Re: Unexpected SU+J inconsistency AGAIN -- please, don't shift topic to ZFS!

From: Lev Serebryakov <lev_at_FreeBSD.org> Date: Thu, 28 Feb 2013 18:56:47 +0400 · This archive was generated by hypermail 2.4.0 : Wed May 19 2021 - 11:40:35 UTC

Hello, Ivan.
You wrote 28 февраля 2013 г., 18:19:38:

>>    Maybe, it is subtile interference between raid5 implementation and
>>   SU+J, but in such case I want to understand what does raid5 do
>>   wrong.
IV> You guessed correctly, I was going to blame geom_raid5 :)
  It  is  not first time :( But every time such discussion ends without
 any practical results.

  One time, Kirk say, that delayed writes are Ok for SU until bottom
 layer doesn't lie about operation completeness. geom_raid5 could
 delay writes (in hope that next writes will combine nicely and allow
 not to do read-calculate-write cycle for read alone), but it never
 mark BIO complete until it is really completed (layers down to
 geom_raid5 returns completion). So, every BIO in wait queue is "in
 flight" from GEOM/VFS point of view. Maybe, it is fatal for journal :(

  And want I really want to see is "SYNC" flag for BIO and that all
 journal-related writes will be marked with it. Also all commits
 originated with fsync() MUST be marked in same way, really. Alexander
 Motin (ahci driver author) assured me, that he'll add support for
 such flag in driver to flush drive cache too, if it will be
 introduced.

  IMHO, lack of this (or similar) flag is bad idea even without
 geom_raid5 with its optimistic behavior.

  There was commit r246876, but I don't understand exactly what it
 means, as no real FS or driver's code was touched.

  But I'm writing about this idea for 3rd or 4th time without any
 results :( And I don't mean, that it should be implemented ASAP by
 someone, I mean I didn't see any support from FS guys (Kirk and
 somebody else, I don't remember exactly participants of these old
 thread, but he was not you) like "go ahead and send your patch". All
 these threads was very defensive from FS guru side, like "we don't
 need it, fix hardware, disable caches".

IV> Is this a production setup you have?
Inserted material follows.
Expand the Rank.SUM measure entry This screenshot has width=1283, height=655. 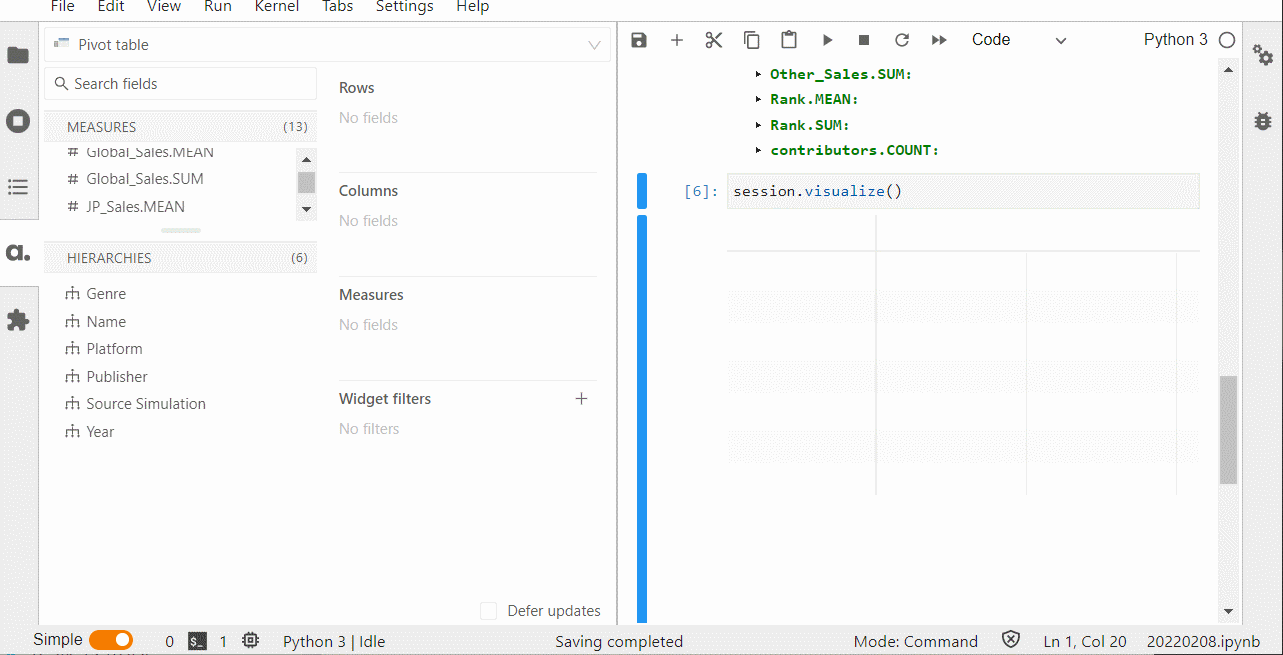point(759,126)
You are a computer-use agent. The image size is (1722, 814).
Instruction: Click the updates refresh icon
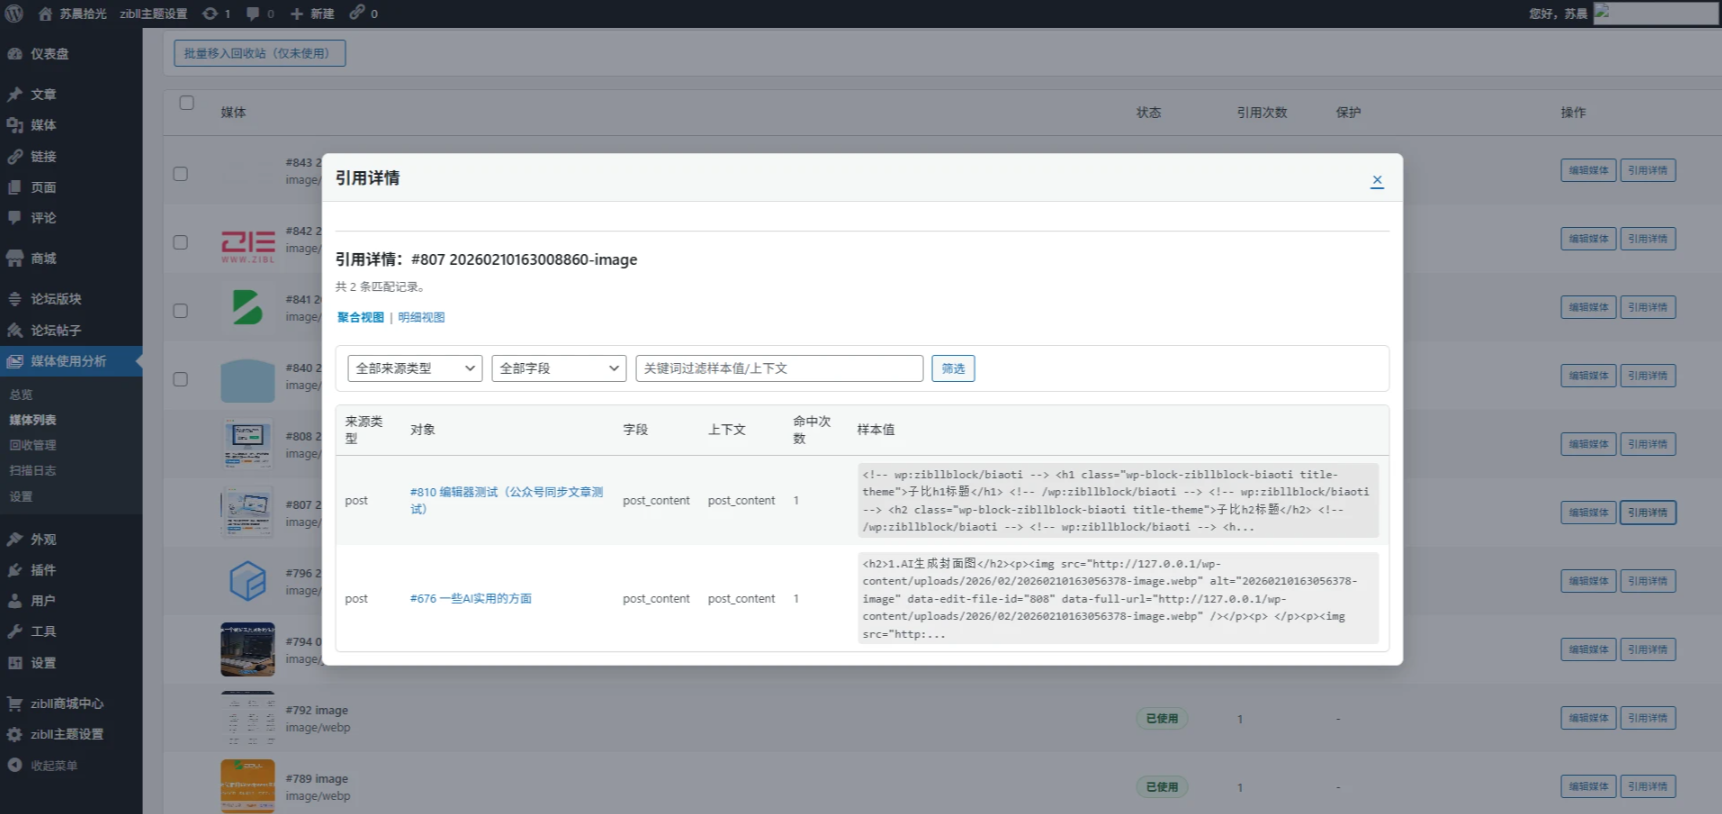pyautogui.click(x=210, y=14)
Can you afford to destroy it and
IV> re-create it for the purpose of testing, this time with geom_raid3
IV> (which should be synchronous with respect to writes)?
  Unfortunately, it is production setup and I don't have any spare
 hardware for second one :(

  I've posted panic stacktrace -- and it is FFS-related too -- and now
 preparing setup with only one HDD and same high load to try reproduce
 it without geom_raid5. But I don't have enough hardware (3 spare HDDs
 at least!) to reproduce it with geom_raid3 or other copy of
 geiom_radi5.

-- 
// Black Lion AKA Lev Serebryakov <lev_at_FreeBSD.org>